When I was younger, someone told me we are separated from everyone by only three degrees. I felt oddly excited about this. Every time there was a person in the public sphere I was taken by, I would hope I knew them in the third degree at least. Writers, often. One day, A told me her brother’s friend had a book coming out, which allowed me to remember that pleasure again for a little while. It isn’t often you can say you know a writer, in some roundabout way even.
Set in the final days of Sri Lanka’s civil war, Anuk Arudpragasam’s debut novel The Story of a Brief Marriage opens to us a world of suffering so unbearable it will leave us gasping for breath. The novel follows a young man named Dinesh, who exists in a camp – because live wouldn’t be the verb to describe what he was doing, the involuntary way in which his body performed its functions. He is one of the few young men around, the others either dead or missing. One day, an old man approaches him with a proposal that might come across as incongruous. But trauma alters perspectives. Marry my daughter, he says. Married women may be safer, he reasons, from those who think sexual exploits and war are bedmates; a married man might be able to spend his time without having to fight for the movement. These are the hopes of a people who don’t have much else to lose, and so a ceremony is performed in front of an image of the goddess of wealth. Dinesh and Ganga are now married.
The story takes place in a day, though it occasionally allows for reminiscing, when Dinesh realizes he too has memories, and a life he left behind, that was so different he doesn’t understand it anymore. People, he thinks, were always busy coming and going, waiting, carrying things in their hands, talking. What did they speak about, where were they going or coming from, what did they buy? In the camp though, everyone is mostly silent, except for the wails and cries.
Every character seems to have accepted the inevitability of their situation, in the process they lose something that marks them as human. Feelings, the novel appears to say, are for those who exert some semblance of control over their lives. For the rest, life could be a number of days until they are no longer alive.
There might be numerous accounts of the tragedy that visited innocent people over the years, but I will remember this book for the language that somehow sounded beautiful, even when describing grotesque events, as though the author was trying to transpose the song-like quality of Srilankan Tamil on to his English novel.

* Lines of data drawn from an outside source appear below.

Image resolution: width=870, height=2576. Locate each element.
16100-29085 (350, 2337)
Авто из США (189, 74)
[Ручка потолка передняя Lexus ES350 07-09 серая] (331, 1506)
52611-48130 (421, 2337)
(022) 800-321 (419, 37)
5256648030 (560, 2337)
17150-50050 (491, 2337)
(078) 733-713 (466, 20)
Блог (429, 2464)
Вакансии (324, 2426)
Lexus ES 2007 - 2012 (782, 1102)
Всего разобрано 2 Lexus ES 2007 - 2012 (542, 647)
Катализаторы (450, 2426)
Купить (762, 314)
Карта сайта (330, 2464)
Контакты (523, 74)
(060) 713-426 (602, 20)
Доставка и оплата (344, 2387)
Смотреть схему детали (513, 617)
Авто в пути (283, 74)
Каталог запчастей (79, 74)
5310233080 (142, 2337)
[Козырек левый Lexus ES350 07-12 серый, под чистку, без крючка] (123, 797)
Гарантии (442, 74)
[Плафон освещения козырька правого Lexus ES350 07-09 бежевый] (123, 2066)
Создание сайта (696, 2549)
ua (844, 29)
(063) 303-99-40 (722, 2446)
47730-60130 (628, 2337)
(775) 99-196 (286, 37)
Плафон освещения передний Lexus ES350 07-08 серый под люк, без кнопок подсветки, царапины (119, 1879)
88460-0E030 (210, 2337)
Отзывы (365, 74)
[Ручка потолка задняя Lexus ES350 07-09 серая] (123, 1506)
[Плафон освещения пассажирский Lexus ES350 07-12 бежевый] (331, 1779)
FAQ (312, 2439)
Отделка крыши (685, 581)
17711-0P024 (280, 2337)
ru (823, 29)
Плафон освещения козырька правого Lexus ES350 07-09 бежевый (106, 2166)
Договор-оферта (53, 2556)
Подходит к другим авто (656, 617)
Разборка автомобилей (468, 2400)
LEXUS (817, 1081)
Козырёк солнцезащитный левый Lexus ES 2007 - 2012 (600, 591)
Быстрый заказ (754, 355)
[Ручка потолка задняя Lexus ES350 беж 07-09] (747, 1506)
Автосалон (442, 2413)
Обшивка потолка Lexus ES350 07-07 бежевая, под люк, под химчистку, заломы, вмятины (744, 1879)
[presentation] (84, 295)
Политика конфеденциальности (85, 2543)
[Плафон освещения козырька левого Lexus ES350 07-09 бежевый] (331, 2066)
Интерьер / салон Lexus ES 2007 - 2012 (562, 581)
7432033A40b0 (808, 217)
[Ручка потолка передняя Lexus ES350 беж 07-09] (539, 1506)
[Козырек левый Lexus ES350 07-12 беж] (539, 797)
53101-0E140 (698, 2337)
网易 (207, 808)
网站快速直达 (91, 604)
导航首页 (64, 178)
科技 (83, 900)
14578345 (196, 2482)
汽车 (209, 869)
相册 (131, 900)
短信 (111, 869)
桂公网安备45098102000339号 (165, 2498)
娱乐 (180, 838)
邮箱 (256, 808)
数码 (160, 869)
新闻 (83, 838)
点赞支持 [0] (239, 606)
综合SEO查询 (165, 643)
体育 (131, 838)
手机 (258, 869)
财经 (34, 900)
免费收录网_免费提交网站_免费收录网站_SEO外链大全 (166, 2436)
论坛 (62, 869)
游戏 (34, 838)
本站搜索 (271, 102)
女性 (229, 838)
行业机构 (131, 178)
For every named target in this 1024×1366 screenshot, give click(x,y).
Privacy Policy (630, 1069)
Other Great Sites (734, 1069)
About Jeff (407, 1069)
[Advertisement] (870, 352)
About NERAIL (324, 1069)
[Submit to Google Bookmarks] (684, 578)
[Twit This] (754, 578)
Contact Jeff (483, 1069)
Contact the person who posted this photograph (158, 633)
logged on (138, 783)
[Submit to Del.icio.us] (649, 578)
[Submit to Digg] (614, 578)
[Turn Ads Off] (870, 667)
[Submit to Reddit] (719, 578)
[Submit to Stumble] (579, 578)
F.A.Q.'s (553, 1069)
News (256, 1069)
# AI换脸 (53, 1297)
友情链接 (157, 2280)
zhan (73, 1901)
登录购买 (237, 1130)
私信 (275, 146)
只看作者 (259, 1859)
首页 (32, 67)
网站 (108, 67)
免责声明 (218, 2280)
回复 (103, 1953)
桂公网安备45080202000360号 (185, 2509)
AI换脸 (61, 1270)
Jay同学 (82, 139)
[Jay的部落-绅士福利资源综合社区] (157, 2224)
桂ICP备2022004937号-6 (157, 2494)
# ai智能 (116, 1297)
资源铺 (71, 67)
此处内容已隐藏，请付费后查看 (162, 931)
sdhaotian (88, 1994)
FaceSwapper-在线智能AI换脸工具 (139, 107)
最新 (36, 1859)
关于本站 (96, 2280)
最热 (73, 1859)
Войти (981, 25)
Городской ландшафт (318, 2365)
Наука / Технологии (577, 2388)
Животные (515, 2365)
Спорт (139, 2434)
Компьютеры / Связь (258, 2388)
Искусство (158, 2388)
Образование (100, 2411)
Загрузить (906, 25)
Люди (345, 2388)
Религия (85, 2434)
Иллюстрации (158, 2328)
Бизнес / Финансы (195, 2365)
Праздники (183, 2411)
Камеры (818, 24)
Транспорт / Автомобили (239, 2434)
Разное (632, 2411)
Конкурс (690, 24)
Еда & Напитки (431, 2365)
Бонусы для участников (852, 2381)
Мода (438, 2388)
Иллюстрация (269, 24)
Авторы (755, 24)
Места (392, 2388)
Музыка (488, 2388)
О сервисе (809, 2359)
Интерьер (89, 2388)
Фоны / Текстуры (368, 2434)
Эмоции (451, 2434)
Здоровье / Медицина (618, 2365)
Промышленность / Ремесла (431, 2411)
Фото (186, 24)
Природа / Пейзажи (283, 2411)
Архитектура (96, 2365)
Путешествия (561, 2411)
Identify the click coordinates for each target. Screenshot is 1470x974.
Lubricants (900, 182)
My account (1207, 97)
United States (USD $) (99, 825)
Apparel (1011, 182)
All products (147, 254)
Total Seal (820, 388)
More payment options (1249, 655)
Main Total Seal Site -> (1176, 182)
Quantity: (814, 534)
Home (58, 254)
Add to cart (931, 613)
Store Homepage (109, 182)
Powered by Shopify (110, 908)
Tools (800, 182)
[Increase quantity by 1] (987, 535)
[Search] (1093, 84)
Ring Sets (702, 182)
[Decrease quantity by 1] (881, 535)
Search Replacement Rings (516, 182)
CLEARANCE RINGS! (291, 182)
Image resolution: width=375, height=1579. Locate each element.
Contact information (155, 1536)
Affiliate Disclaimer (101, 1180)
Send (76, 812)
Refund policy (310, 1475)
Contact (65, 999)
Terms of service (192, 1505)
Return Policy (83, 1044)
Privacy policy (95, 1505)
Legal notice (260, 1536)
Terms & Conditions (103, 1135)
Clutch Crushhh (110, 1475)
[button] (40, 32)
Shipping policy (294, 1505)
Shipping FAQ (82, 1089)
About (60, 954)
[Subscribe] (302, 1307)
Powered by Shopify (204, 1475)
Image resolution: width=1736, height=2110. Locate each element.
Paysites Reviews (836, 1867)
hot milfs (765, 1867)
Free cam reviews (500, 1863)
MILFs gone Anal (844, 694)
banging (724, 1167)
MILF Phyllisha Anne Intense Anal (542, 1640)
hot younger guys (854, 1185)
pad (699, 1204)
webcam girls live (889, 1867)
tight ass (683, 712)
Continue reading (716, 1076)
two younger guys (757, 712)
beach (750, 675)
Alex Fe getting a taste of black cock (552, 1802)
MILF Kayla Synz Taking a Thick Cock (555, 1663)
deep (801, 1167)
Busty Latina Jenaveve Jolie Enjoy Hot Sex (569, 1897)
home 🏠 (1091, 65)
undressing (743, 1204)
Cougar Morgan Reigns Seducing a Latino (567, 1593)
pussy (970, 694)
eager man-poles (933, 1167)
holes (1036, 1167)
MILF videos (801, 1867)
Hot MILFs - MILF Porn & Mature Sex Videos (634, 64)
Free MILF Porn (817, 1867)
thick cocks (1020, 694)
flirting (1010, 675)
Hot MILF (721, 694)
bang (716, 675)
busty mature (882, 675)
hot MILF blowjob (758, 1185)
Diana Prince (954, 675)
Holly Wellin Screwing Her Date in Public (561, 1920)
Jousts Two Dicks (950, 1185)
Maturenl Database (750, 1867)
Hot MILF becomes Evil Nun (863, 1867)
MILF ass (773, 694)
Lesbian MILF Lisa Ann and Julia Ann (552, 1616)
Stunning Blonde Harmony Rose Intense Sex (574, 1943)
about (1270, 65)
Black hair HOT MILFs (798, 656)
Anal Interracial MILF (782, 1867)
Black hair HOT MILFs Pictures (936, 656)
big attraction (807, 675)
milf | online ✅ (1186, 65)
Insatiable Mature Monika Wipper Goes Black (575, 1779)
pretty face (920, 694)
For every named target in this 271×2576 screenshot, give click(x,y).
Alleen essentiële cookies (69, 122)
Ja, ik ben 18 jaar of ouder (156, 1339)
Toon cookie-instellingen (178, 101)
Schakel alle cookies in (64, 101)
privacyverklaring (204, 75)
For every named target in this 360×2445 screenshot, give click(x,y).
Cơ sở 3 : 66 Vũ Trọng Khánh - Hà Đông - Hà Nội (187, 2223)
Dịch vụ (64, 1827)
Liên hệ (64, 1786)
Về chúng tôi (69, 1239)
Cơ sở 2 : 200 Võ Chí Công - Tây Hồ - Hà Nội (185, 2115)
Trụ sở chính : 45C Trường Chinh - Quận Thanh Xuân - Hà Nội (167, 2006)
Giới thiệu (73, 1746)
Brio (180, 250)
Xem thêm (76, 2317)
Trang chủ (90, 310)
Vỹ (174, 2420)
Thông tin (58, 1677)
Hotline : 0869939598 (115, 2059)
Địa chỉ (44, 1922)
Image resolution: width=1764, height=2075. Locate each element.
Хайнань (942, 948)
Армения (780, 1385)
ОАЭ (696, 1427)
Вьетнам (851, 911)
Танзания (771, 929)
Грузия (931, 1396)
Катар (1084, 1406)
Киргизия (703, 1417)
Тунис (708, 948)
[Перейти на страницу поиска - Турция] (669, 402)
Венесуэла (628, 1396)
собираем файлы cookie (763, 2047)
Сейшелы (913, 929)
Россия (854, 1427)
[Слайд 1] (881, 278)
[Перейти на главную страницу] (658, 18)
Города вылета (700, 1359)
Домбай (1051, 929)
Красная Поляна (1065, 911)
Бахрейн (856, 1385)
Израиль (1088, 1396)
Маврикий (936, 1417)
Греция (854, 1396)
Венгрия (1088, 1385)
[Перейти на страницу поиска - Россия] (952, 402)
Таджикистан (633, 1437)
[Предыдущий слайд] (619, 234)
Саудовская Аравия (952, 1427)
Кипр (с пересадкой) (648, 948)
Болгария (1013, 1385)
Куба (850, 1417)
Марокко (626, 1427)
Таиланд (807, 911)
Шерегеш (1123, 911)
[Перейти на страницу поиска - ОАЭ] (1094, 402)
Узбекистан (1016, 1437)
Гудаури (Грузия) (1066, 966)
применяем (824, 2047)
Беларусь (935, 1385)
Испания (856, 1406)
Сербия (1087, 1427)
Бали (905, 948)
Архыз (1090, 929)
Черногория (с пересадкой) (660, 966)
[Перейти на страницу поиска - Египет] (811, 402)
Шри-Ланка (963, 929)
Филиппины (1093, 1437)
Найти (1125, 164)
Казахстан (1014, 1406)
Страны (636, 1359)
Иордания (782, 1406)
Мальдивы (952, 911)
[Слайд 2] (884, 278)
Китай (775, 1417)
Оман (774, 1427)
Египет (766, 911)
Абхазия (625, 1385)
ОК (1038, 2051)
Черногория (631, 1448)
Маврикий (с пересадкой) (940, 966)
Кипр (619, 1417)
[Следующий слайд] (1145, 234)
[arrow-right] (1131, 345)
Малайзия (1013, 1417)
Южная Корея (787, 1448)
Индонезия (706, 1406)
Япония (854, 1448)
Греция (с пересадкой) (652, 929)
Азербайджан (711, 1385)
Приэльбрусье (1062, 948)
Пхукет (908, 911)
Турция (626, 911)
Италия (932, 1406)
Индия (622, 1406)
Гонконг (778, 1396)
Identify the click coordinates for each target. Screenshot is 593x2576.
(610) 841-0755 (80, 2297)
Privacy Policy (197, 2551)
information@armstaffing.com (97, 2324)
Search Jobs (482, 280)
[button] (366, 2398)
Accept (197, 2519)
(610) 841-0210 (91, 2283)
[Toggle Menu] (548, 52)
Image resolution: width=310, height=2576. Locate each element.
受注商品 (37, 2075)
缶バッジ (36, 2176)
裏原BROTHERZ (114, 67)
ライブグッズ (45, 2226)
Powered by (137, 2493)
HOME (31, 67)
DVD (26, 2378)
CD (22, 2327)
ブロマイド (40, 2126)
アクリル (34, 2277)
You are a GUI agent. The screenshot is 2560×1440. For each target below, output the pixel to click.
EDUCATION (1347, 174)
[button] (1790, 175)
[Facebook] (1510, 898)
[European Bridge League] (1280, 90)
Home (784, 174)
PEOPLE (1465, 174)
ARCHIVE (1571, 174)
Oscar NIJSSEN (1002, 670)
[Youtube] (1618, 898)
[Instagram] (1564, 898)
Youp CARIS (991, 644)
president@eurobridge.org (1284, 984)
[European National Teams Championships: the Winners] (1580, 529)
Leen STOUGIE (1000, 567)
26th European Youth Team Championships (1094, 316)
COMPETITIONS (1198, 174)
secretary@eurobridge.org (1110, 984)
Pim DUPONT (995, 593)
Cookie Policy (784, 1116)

Time freezes within these pages. In taking a small moment in history and examining it delicately, we are forever trapped in that moment. It is the silent scream that has no beginning or end. You can look away, you can stop reading, but you can’t escape the shrapnel, shit and blood that follow you in your dreams. For a novel that revels in its details, like the cleaving of grains of rice in one’s mouth or the dirt accumulated in the hair from months of not washing, the end arrives abruptly. Maybe we needed more time to accept the end, in spite of the title telling us this was going to be a brief marriage. Or maybe it bothers us more because as strangers who have just been married, Dinesh and Ganga experience much of the same emotions that similar couples elsewhere experience under different circumstances, and we want the odds to be in their favour.